The phosphorylation of eukaryotic ribosomal protein S6 by protein kinase C (original) (raw)

Purified Ca2 +-dependent and phospholipid-dependent protein kinase (protein kinase C) from bovine brain catalysed the phosphorylation of ribosomal protein S 6 when incubated with 40 S ribosomal subunits from rat liver or from hamster fibroblasts. The phosphorylation was dependent on Ca2 + and phospholipid, and occurred under ionic conditions similar to those which support protein biosynthesis in vitro. Protein kinase C phosphorylated at least three sites on ribosomal protein S 6 when incubated with unphosphorylated ribosomes, and increased the extent of phosphorylation of ribosomes previously phosphorylated predominantly on two sites by cyclic-AMP-dependent protein kinase, converting some molecules to the tetraphosphorylated or pentaphosphorylated form.
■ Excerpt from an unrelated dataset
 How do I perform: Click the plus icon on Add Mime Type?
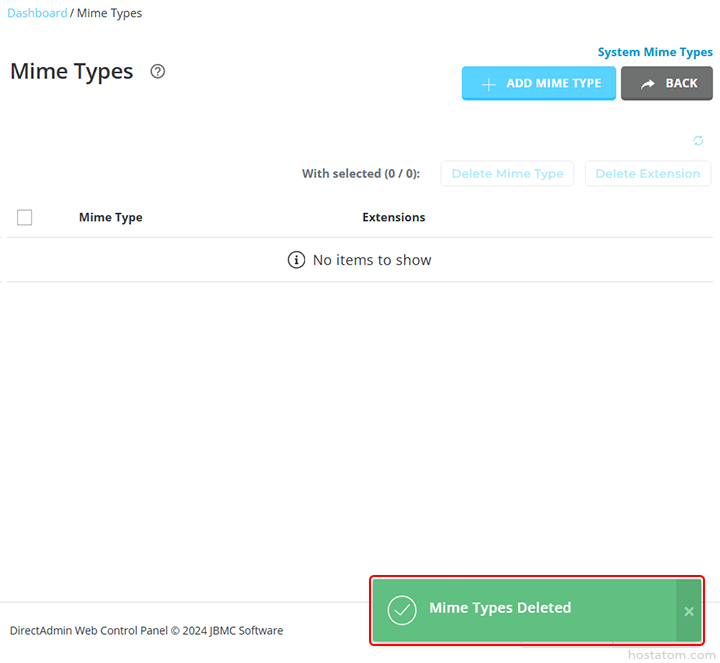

This indicates that protein kinase C can phosphorylate sites on ribosomal protein S6 other than those phosphorylated by the cyclic-AMP-dependent protein kinase, and this conclusion was confirmed by analysis of tryptic phosphopeptides. These results strengthen the possibility that protein kinase C might be involved in catalysing the multisite phosphorylation of ribosomal protein S 6 in certain circumstances in vivo.